Hi somat, Three years ago I admitted to myself that I was living in a situation that was unhealthy, unsafe, and generally miserable. I put the word out to family, and a little bit to friends, that I needed to change my life in a major way, much as you have done here. Telling people made me feel responsible for making a serious change. A year passed and things were worse. Another year passed and things were terrible. This past April my living situation had become downright dangerous and entirely intolerable. My life was in danger, no mistake about that. One night I said ENOUGH. I packed up my most valuable possessions (stuffed everything into my car), my nine cats, my pet rat, and went to a relative's house. Yep, all the pets and me. Relative was less than thrilled. Too bad, that's what family is for, and I was a polite house guest.
I came to terms with having lost so many of my possessions. Not an easy thing to accept, but I had to cut my losses. I quit my job of twelve years, immediately applied for unemployment benefits, and spent 6 hours every single day searching for a place to live. It took two weeks until I found an apartment for my fur family and myself. We moved in. I love my new home. I am safe here. It's just right for me. I just keep looking ahead, moving forward...'Go Forth' is what I constantly tell myself.

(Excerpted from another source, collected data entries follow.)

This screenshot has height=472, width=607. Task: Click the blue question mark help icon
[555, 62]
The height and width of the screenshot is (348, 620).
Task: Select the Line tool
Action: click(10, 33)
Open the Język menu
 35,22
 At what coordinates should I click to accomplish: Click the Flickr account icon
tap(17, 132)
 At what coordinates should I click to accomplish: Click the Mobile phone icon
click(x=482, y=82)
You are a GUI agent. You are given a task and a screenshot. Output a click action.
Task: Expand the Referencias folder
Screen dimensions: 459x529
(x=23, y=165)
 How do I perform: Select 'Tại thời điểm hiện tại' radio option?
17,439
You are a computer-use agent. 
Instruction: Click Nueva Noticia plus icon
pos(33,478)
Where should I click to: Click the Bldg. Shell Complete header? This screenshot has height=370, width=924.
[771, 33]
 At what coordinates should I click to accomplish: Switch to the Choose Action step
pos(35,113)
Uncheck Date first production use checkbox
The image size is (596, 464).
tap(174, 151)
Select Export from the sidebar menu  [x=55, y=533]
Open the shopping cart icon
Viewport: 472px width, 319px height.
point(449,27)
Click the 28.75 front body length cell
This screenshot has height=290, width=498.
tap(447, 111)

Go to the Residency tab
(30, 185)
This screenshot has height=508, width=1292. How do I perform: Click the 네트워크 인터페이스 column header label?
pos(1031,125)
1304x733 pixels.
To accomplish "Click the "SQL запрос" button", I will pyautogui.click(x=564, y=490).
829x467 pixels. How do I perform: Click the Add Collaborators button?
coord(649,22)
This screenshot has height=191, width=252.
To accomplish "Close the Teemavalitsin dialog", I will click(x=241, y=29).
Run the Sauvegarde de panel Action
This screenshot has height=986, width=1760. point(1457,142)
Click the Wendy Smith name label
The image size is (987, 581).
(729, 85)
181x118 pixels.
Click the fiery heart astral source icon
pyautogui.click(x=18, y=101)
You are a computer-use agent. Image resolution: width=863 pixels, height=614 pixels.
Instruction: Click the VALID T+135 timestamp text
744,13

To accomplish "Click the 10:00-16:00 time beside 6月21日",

Recently I pounded the pavement until I was able to get help with buying groceries and get on medicaid. It took a lot of doing over a 4 week period, but I got it done, with persistence.
I am content. Still battling my mental health issues every hour of every day, but my life overall is incredibly improved from the hell it was 5 months ago.
That's what I did when I realized I was stuck in a place, pattern and lifestyle that wasn't working.